In mortgage lending, natural language processing-enabled search and discovery applications, also called enterprise search or information extraction applications, help expedite the processing and underwriting stages.
But most lenders today are not using AI for these key functions. According to a 2018 survey by Fannie Mae, only 27% of mortgage businesses had experience with AI solutions. This reveals an opportunity for lenders that want to use AI to gain an advantage over their competitors.
One possible first step toward taking advantage of this opportunity lies in understanding what we call the AI Opportunity Landscape: a map of what is possible and what is working with AI in a given industry. This can be a jumping off point for mortgage lenders looking to select their first AI project.
Although integrating enterprise search solutions can be challenging, lenders could decrease costs in the long run by using AI to create efficiencies in mortgage processing, underwriting, and compliance workflows. But AI requires digital data, and before taking advantage of AI for search and discovery, lenders need to ensure that the data they want to search is stored in a digital format.
The Paper Problem in the Mortgage Industry
While most lenders have digital workflows, the mortgage industry as a whole still struggles with a vast amount of physical documents. Anke Conzelmann, Director of Product Management at Iron Mountain, describes the current state of mortgage processing and underwriting:
Sometimes…at the end of that process, you still get a stack of papers….the back-end processes often times still involve literally printing that stuff out and having physical paper sort of moving around.
This process…takes a long time. It takes longer than it should, and part of the reason for that is that there is a lot of manual intervention. Really, what are you trying to do?
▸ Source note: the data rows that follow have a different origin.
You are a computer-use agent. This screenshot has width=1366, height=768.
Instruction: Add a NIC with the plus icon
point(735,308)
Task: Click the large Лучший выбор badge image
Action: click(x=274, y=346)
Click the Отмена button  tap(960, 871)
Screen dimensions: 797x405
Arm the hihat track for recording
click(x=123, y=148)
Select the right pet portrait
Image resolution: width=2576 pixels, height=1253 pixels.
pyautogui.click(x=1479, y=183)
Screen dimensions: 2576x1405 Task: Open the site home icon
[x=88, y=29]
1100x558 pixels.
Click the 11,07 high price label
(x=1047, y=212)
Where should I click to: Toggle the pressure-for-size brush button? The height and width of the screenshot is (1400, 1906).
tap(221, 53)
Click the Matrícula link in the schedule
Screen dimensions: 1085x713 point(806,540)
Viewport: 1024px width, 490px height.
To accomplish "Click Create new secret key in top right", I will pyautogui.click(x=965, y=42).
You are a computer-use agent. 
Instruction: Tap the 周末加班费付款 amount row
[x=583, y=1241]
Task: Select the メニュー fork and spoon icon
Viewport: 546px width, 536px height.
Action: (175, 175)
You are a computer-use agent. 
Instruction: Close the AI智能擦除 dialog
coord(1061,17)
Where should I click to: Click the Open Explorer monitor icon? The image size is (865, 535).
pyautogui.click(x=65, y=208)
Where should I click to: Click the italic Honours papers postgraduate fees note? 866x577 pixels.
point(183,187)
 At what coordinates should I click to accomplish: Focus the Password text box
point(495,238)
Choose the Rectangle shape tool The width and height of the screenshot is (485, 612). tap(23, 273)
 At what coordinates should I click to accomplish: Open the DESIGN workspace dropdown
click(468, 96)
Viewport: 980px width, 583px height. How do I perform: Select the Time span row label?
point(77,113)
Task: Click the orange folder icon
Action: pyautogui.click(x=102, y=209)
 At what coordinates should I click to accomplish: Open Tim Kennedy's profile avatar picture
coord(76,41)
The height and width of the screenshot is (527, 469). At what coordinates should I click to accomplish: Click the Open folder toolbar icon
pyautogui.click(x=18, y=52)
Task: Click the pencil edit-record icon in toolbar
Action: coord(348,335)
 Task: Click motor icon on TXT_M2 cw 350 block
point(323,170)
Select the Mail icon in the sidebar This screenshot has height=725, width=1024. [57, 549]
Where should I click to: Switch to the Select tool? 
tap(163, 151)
You’re trying to figure out whether you have all of the information that’s required to make a decision about providing someone with a loan.
In order to rectify this state of affairs, lenders will need to digitize documents in order to adopt an enterprise search application. However, not all digitization solutions are created equal.
Traditional optical character recognition (OCR) software often struggles with accurately digitizing paper documents. Some OCR solutions have trouble recognizing text below certain font sizes and text with formatting such as italics and underlines.
Others produce documents of pure text instead of filling in digital forms, forcing lenders to manually copy and paste information into digital forms themselves.
AI, however, can help lenders overcome these challenges. Machine vision software, a type of artificial intelligence that can “understand” images and video, can be trained to better recognize:
- Different font sizes
- Text formatting differences
- Handwritten signatures
- The location of information within a form
As a result, the use of machine vision software could drastically reduce and in some cases eliminate the need for manual copy and paste data entry. However, in order to reap the benefits of integrating AI into their processes, lenders will need to ensure they have a document digitization workflow that allows them to transform the paper documents into a digital format.
Digitizing Documents to Expedite Audit Requests
Lenders may also consider digitizing their loan documents to expedite audit requests. In order to meet the audit request timeframe, many lenders will need to pull employees away from their regular production work to focus on locating the requested loan files. This effort can be very time consuming as the requested files may be in different locations.
Some may be stored in their office location while others may be stored off-site. Digitizing these documents can provide lenders easier access to them, thus reducing the time it takes lenders to produce documents for the audit and allowing their employees to continue their regular work.
AI-Enabled Search and Discovery for Mortgage Processing
Once a lender digitizes the paper documents it receives, its loan processors and underwriters may still struggle to find relevant information within those documents without manually searching through them.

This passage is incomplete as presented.